A Paxton primary win, Enten says, could land Texas Democratic state Representative James Talarico in the U.S. Senate seat.

“James Talarico could very well win in Texas,” Enten says, noting that the scenario is now very different from 2018, when Democrat Beto O’Rourke tried to unseat Republican Senator Ted Cruz.

Enten also notes that “the numbers, at this point, absolutely support the conclusion that James Talarico can win.”

Cruz was up by seven points in the polls in May of 2018. Paxton now is down by seven points.

“Ted Cruz was actually decently popular, but Ken Paxton is anything but — in poll after poll after poll, he is underwater.”

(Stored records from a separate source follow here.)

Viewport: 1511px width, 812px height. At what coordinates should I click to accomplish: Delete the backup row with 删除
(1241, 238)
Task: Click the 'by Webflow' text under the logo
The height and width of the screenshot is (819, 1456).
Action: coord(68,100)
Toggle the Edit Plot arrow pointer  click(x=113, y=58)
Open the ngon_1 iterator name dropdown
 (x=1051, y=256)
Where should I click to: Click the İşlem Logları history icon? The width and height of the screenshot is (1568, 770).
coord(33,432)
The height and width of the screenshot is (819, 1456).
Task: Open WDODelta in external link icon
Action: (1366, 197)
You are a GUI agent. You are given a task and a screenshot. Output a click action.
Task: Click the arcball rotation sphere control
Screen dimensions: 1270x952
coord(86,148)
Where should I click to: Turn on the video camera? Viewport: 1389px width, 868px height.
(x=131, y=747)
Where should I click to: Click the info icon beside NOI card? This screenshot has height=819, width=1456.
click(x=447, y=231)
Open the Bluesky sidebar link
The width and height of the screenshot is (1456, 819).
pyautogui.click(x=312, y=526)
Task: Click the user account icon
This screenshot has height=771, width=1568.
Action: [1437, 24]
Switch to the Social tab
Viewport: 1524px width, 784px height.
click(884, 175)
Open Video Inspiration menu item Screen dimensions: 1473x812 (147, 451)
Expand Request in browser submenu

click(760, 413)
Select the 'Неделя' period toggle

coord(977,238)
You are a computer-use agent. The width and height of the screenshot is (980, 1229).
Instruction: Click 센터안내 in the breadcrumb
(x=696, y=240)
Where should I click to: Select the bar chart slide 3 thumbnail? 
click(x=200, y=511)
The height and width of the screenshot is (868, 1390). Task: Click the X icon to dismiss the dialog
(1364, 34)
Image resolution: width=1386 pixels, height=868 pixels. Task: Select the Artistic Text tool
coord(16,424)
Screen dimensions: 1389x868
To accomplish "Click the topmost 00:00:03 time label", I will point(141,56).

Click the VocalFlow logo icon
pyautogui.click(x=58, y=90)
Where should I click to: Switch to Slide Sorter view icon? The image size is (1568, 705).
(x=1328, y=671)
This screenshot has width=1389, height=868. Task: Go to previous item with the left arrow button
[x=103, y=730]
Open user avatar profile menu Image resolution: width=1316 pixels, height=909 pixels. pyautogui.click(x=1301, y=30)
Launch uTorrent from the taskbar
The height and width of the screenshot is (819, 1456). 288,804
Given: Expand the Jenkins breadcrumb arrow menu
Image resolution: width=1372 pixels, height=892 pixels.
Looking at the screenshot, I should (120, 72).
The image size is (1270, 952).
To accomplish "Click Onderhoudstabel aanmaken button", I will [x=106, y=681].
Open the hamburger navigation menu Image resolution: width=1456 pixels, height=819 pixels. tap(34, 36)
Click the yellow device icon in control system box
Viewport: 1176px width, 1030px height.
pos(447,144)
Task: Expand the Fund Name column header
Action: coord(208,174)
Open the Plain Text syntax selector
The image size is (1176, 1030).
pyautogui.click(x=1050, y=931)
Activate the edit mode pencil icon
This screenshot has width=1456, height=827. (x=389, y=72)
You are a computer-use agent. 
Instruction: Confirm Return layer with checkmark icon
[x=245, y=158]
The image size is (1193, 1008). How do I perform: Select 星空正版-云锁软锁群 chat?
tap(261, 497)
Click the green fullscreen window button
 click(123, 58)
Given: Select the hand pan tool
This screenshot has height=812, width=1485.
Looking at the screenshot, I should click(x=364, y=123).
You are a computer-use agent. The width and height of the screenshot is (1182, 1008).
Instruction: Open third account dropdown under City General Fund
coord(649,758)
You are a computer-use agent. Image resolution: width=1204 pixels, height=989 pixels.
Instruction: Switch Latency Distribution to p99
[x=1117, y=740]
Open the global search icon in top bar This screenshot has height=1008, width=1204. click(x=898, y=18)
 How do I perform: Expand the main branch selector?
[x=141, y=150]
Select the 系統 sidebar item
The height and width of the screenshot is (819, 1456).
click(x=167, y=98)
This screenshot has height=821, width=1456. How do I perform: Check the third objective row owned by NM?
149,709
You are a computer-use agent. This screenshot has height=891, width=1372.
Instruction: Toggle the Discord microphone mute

Cruz “was clearly ahead. But look at the polling average now when you match up Ken Paxton versus James Talarico — it’s actually Talarico that’s ahead by four points.”

Enten notes that “Talarico is polling better than any Democrat in at least 24 years. You have to go all the way back to 2002 to find a Democrat, even polling anywhere close to where Talarico is polling right now.”

Texas Democrats have “dreamt” about turning the Lone Star State blue, and this time, “the numbers actually support the idea that they may actually be able to do it.”

The other part of the equation, Enten notes, is that in 2018 Trump was up by four points in Texas polling. Now, he is down by three.

“Trump is considerably less popular in Texas, which, of course, matches what we’re seeing nationally, which is that Donald Trump is less popular now than he was at this point in term one,” Enten said. “You put it all together, you look at the general election pulse. You look at the popularity of the potential Republican candidates.”

“Talarico winning in Texas is no fantasy,” Enten added on social media. “The GOP is right to be scared.”